THE TASK
Rewrite each of the lines below in full, increasing every coordinate in the answers by 9. Leave out the pictures.

+--

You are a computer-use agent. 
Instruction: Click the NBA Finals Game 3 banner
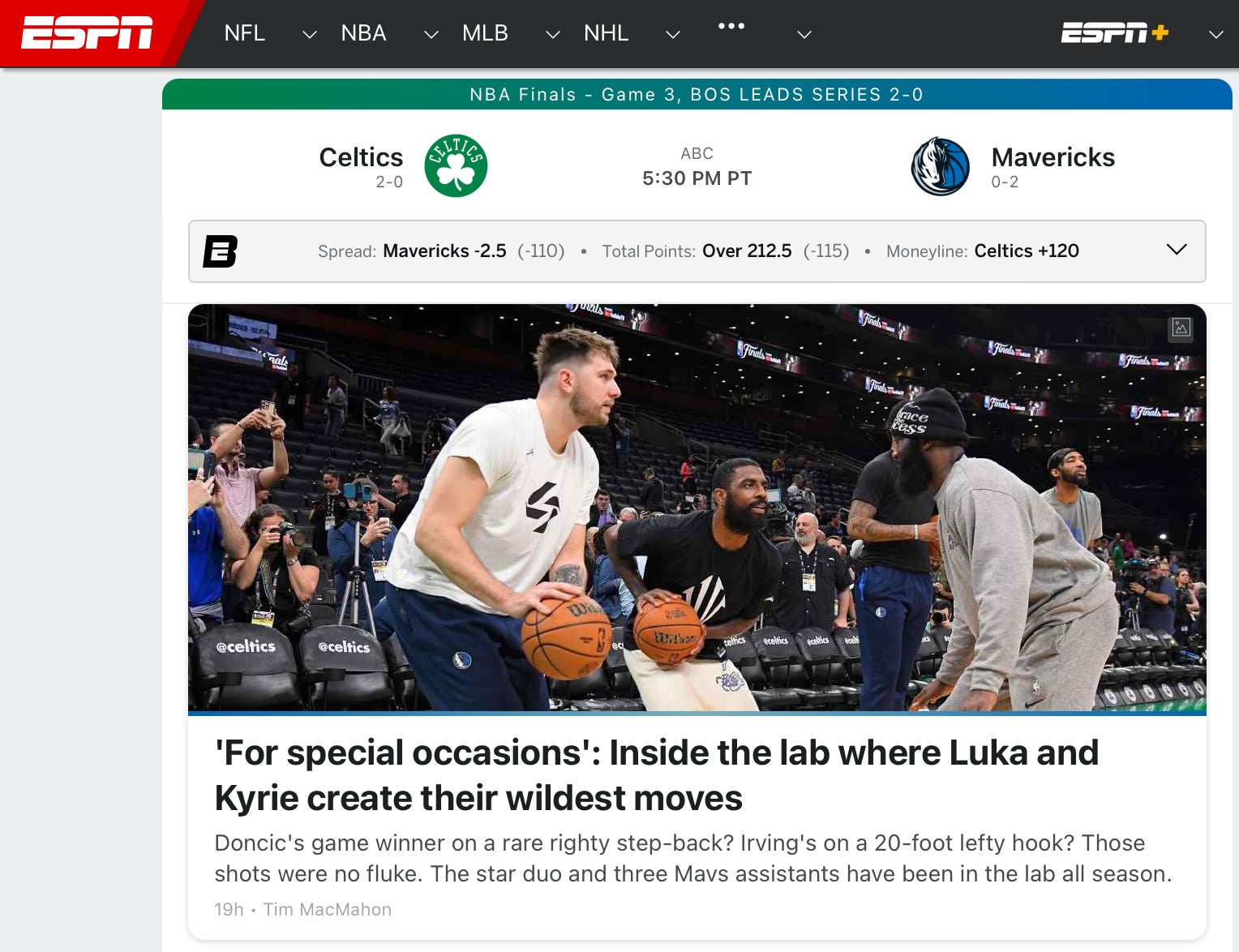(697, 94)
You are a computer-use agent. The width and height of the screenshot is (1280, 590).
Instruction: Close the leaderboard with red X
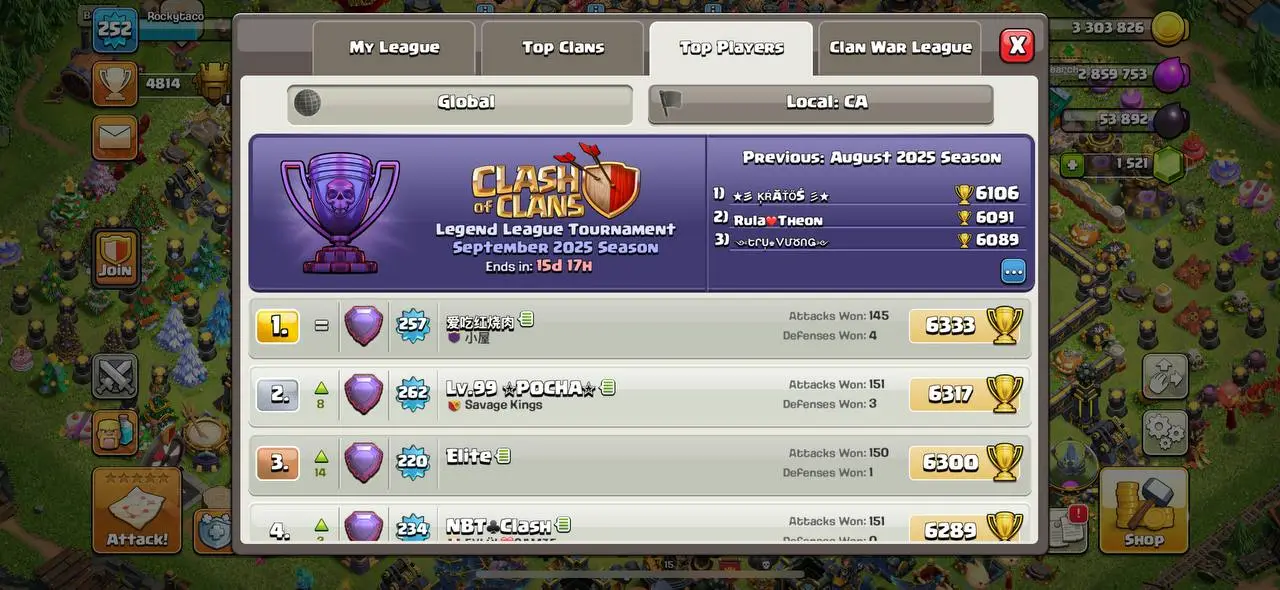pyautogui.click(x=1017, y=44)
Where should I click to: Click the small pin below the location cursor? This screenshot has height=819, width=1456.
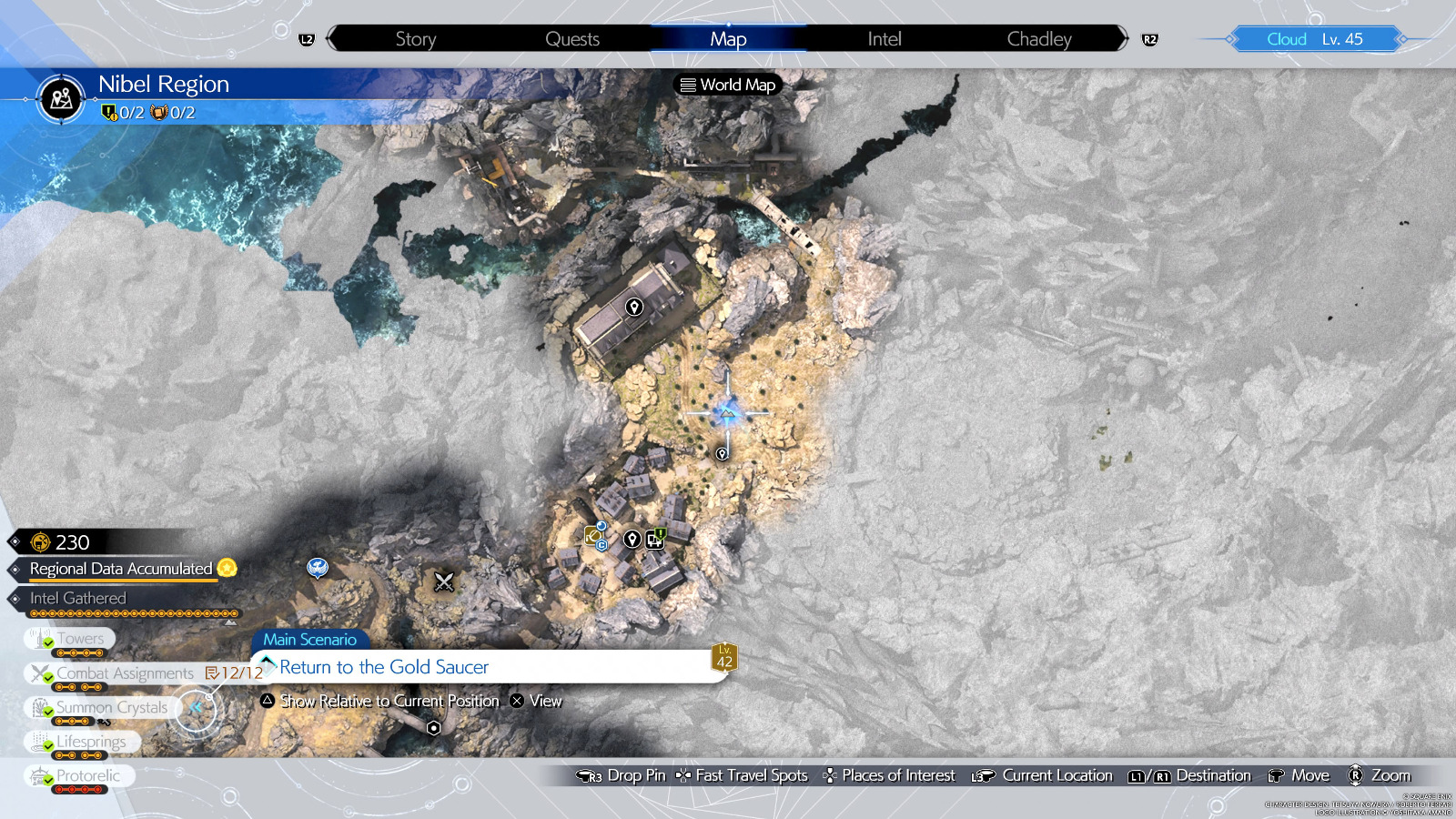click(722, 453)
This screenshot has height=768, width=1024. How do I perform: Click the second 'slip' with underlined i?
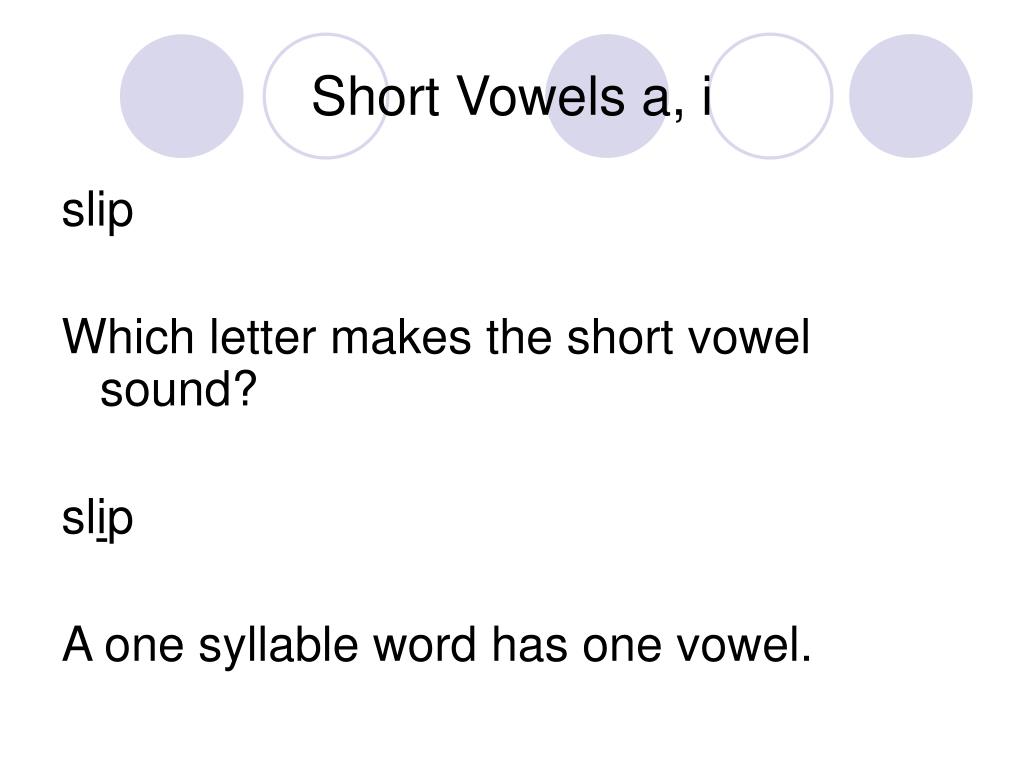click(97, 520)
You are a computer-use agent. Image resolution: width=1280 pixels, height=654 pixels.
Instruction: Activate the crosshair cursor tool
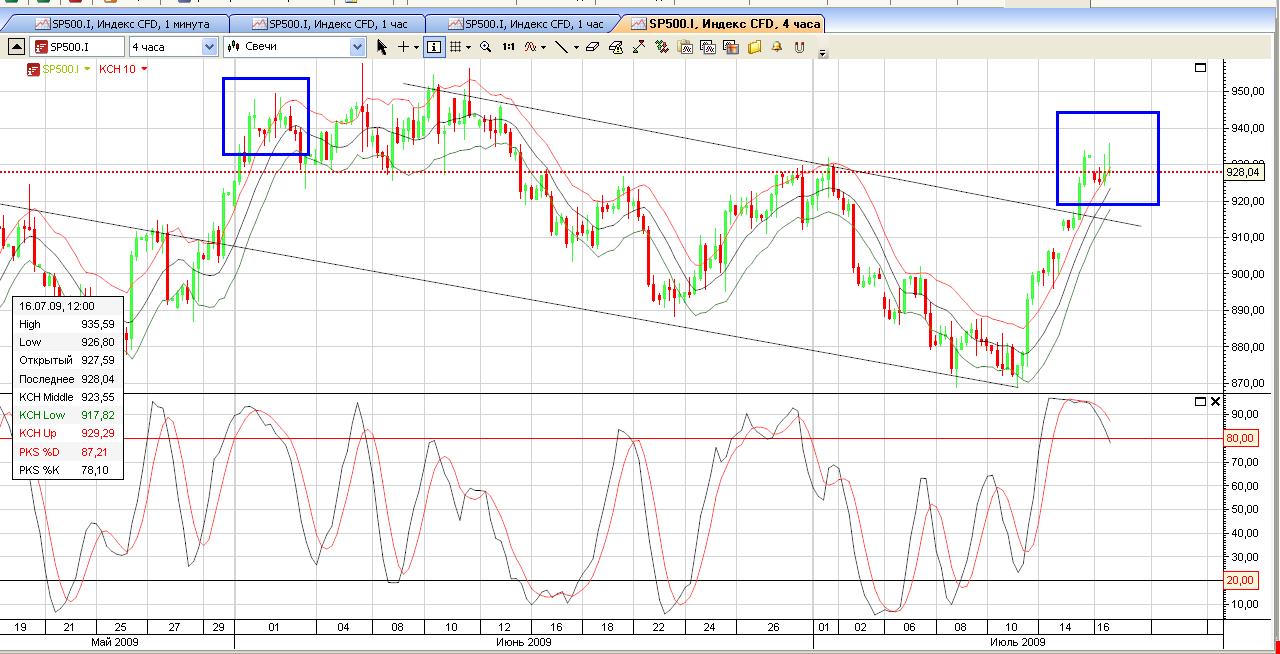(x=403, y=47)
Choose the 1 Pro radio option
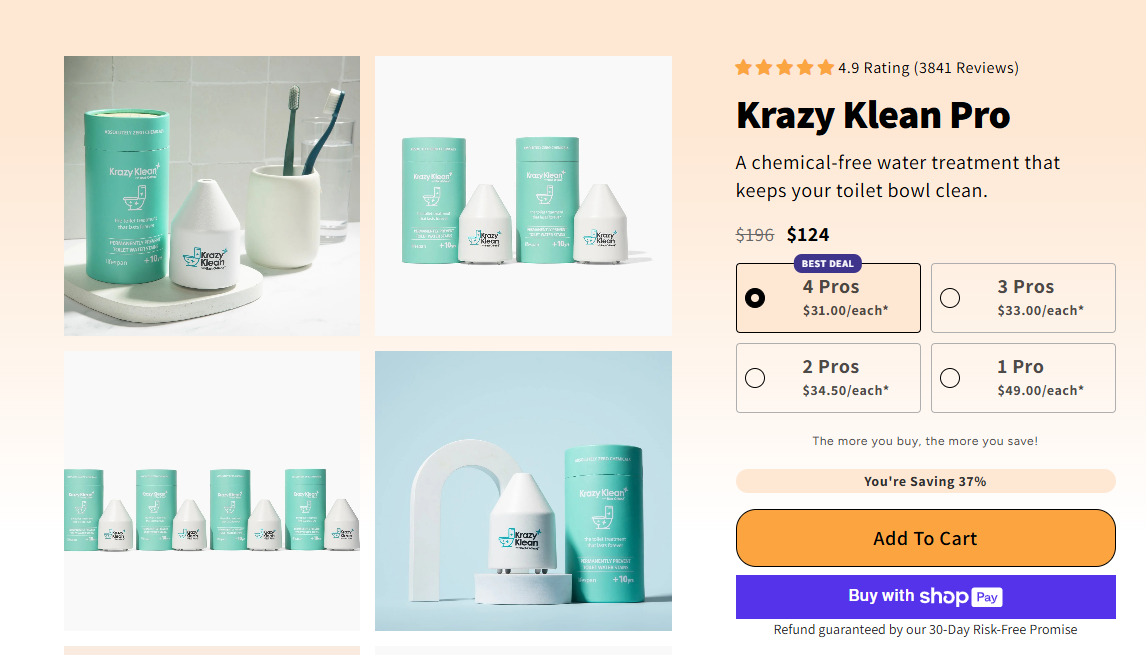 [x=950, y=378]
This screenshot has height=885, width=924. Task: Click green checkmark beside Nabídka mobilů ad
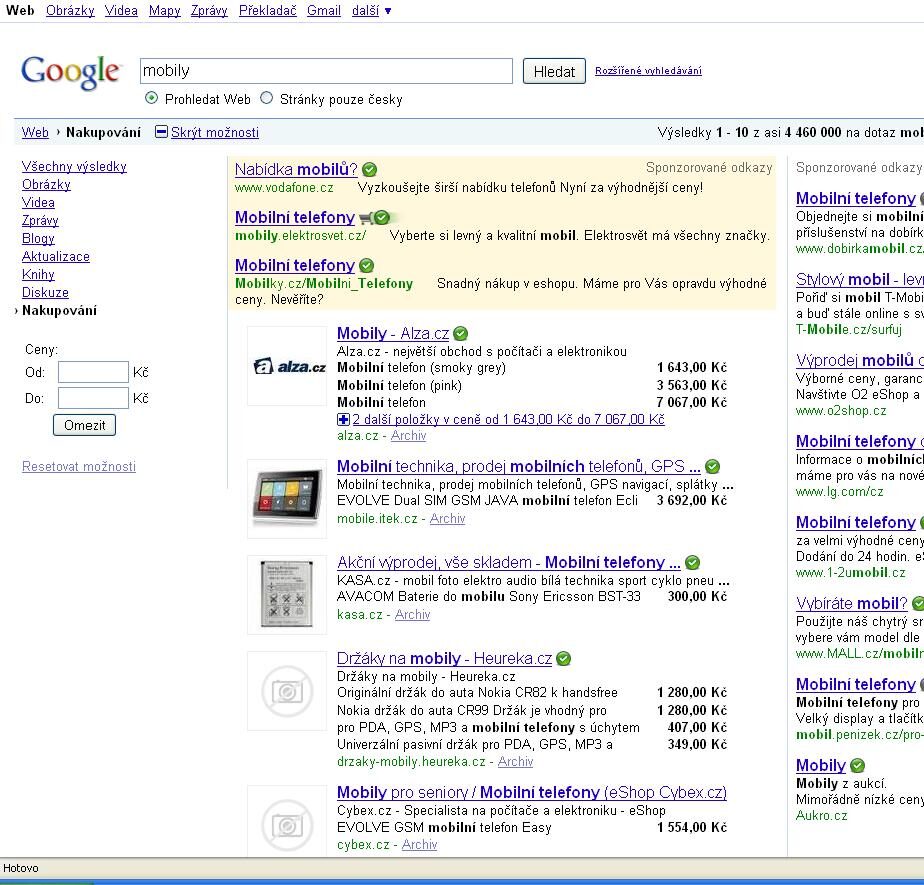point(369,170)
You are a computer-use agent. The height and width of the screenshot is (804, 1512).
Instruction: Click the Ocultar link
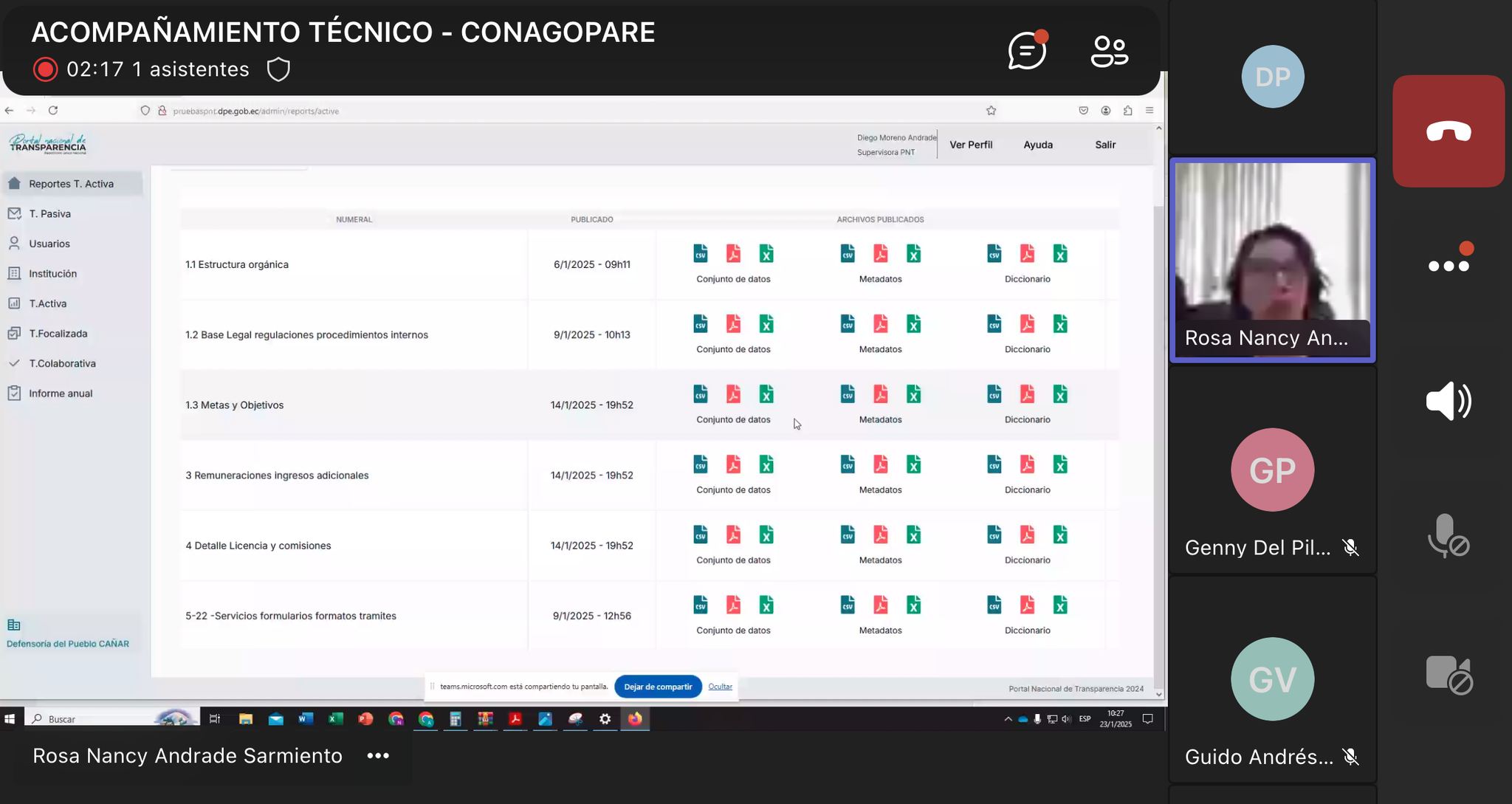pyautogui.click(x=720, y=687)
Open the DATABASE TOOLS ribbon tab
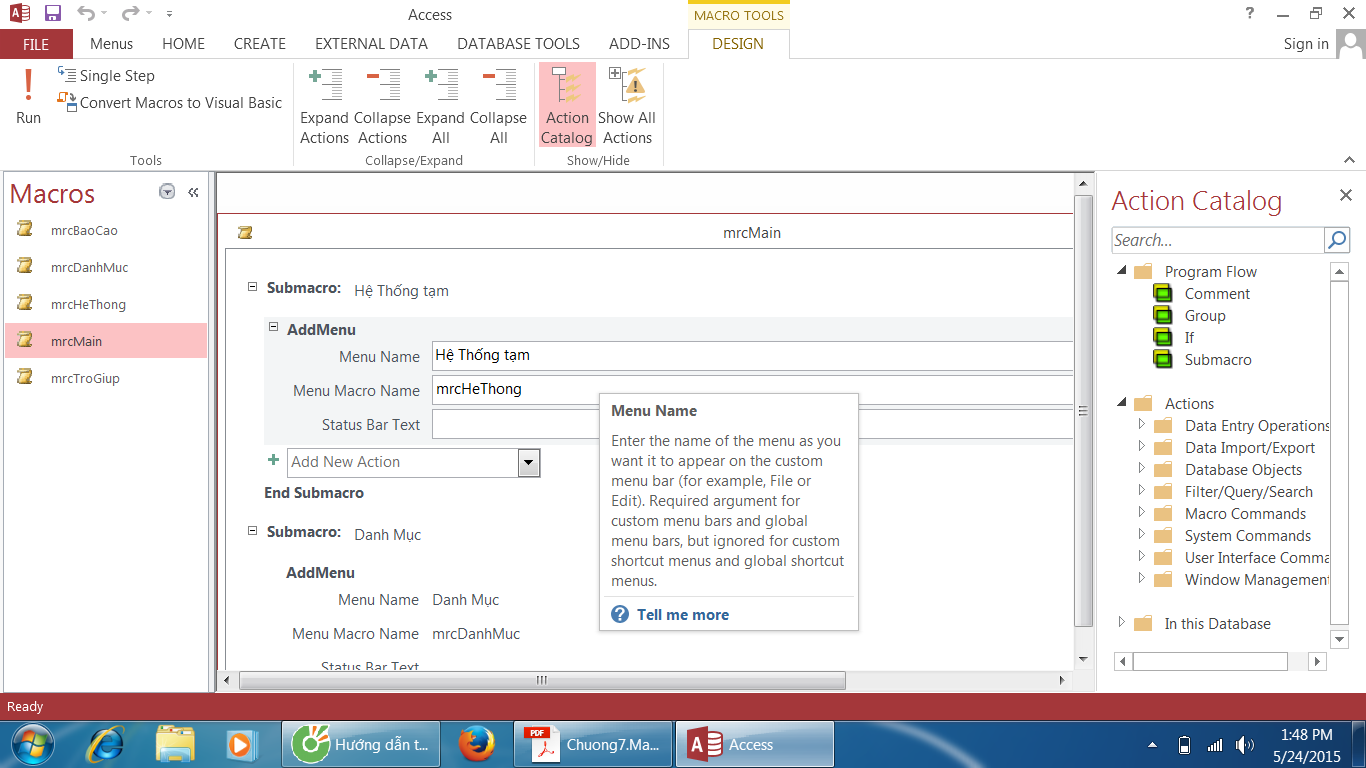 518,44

+--

SOLUTION TO THIS EXERCISE
You are a computer-use agent. 
Instruction: Click the NBA Finals Game 3 banner
(706, 103)
You are a computer-use agent. The width and height of the screenshot is (1280, 590).
Instruction: Close the leaderboard with red X
pyautogui.click(x=1026, y=53)
Where should I click to: Click the small pin below the location cursor? This screenshot has height=819, width=1456.
click(731, 462)
This screenshot has height=768, width=1024. How do I perform: Click the second 'slip' with underlined i?
click(106, 529)
You are a computer-use agent. Image resolution: width=1280 pixels, height=654 pixels.
Instruction: Activate the crosshair cursor tool
(x=412, y=56)
Choose the 1 Pro radio option
 [x=959, y=387]
This screenshot has height=885, width=924. Task: Click green checkmark beside Nabídka mobilů ad
point(378,179)
You are a computer-use agent. The height and width of the screenshot is (804, 1512).
Instruction: Click the Ocultar link
pyautogui.click(x=729, y=696)
Open the DATABASE TOOLS ribbon tab
 527,53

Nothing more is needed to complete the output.